Of these, the quality improvement team prioritised improving the physical environment of the facility.
Gaps identified included the staff toilets near the working areas were broken down, and the ANC/PNC clinics, maternity, labour ward and postnatal rooms were not clean or organised. In addition, the washrooms were dilapidated and unhygienic, the hospital beds and examination coaches were poorly maintained and not disinfected as recommended by national infection prevention guidelines, there were no hospital cleaning schedules, and there were no curtains in Maternal Child Health (MCH) clinic. A hospital face-lift action plan, developed and implemented by the team addressed the gaps through the financial, administrative, and logistical support from the county government, supplemented by funds from the facility user fees. The team procured handwashing buckets and soap and set them in key strategic points to ensure compliance to handwashing standards. Duty rosters for support with ensuring high standards of hygiene, including daily routine cleaning of hospital departments and disinfection of equipment, examination coaches and beds, were initiated and implemented. Job aids for cleaning and disinfection were also procured. Regular monthly continuous medical education sessions were held on infection prevention and control, and protocols and posters were displayed on walls illustrating cleaning and infection prevention.

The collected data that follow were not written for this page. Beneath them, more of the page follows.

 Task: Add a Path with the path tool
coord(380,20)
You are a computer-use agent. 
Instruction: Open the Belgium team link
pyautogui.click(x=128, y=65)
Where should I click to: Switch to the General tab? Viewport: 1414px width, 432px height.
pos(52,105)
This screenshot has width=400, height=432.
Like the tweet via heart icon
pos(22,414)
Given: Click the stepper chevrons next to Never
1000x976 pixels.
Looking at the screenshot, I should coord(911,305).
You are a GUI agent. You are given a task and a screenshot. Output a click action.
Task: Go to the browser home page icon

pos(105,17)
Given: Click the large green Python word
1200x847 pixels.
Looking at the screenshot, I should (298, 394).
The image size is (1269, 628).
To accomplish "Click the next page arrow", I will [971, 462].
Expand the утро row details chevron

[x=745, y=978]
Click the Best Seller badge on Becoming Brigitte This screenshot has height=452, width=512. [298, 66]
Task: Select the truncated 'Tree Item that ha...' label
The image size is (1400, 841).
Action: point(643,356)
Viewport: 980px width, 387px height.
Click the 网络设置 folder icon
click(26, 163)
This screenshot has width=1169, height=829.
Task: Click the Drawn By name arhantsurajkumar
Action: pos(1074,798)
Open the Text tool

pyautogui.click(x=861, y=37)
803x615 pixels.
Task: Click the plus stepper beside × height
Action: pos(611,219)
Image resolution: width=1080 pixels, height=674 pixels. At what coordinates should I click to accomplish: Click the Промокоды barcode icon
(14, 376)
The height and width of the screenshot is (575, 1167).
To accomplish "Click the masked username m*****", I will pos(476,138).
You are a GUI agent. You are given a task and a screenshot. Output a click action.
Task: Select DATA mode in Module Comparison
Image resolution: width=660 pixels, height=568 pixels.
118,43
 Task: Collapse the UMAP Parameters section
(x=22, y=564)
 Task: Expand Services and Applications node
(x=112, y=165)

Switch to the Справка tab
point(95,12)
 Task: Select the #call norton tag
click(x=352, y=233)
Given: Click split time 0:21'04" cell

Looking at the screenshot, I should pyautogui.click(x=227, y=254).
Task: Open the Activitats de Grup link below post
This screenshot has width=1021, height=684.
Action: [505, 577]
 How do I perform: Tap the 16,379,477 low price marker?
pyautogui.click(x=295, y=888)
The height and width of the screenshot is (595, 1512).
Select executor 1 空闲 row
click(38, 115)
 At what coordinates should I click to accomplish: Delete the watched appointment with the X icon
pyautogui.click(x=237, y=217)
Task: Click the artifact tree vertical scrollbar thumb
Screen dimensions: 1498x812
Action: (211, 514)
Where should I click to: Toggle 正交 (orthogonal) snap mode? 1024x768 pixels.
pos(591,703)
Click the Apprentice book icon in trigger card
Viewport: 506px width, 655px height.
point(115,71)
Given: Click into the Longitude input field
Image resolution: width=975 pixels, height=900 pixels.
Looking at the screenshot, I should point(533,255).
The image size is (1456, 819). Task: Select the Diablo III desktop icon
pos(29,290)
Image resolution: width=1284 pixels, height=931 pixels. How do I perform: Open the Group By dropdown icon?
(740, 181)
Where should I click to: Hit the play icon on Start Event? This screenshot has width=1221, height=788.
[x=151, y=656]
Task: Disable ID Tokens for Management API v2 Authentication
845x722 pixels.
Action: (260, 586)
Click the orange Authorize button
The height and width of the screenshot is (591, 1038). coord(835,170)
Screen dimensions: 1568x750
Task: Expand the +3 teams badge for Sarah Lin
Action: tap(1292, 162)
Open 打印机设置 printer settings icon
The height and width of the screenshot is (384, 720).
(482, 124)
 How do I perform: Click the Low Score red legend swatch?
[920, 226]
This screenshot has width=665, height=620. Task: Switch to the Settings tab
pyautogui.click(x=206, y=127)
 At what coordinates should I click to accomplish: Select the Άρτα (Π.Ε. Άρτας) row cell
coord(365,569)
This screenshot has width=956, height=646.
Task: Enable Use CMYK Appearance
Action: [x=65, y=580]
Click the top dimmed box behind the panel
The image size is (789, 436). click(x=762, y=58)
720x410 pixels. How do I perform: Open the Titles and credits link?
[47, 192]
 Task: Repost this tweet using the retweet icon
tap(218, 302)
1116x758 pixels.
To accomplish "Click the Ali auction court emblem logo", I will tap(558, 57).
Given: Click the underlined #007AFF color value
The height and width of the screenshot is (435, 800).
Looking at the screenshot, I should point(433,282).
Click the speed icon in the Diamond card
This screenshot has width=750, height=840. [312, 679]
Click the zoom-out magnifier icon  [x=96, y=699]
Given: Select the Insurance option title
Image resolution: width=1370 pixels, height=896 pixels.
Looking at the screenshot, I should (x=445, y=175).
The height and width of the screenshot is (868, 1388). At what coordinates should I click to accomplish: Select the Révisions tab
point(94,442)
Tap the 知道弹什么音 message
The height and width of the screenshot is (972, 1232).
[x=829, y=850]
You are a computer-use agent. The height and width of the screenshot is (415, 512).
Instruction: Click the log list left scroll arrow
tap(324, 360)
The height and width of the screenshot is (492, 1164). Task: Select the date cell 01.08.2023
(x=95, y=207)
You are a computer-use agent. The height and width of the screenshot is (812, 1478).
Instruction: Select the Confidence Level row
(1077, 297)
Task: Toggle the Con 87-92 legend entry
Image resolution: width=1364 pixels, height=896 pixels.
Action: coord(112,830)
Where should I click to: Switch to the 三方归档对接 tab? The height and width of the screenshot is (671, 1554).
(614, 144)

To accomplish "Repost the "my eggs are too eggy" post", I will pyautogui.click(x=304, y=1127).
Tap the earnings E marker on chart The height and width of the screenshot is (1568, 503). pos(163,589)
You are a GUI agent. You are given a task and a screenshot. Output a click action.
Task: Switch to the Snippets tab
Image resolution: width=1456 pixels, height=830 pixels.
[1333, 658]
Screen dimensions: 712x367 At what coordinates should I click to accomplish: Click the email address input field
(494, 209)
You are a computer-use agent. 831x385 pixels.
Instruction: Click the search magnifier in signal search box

After seven months, the team evaluated the improvement in the areas they had targeted, and the improvements were documented.
Conclusion
Quality improvement through standards-based audit empowers health care workers to identify QOC gaps and implement locally appropriate solutions, without necessarily relying on external support. Could this approach be part of the solution to improving maternal new-born health care in Kenya?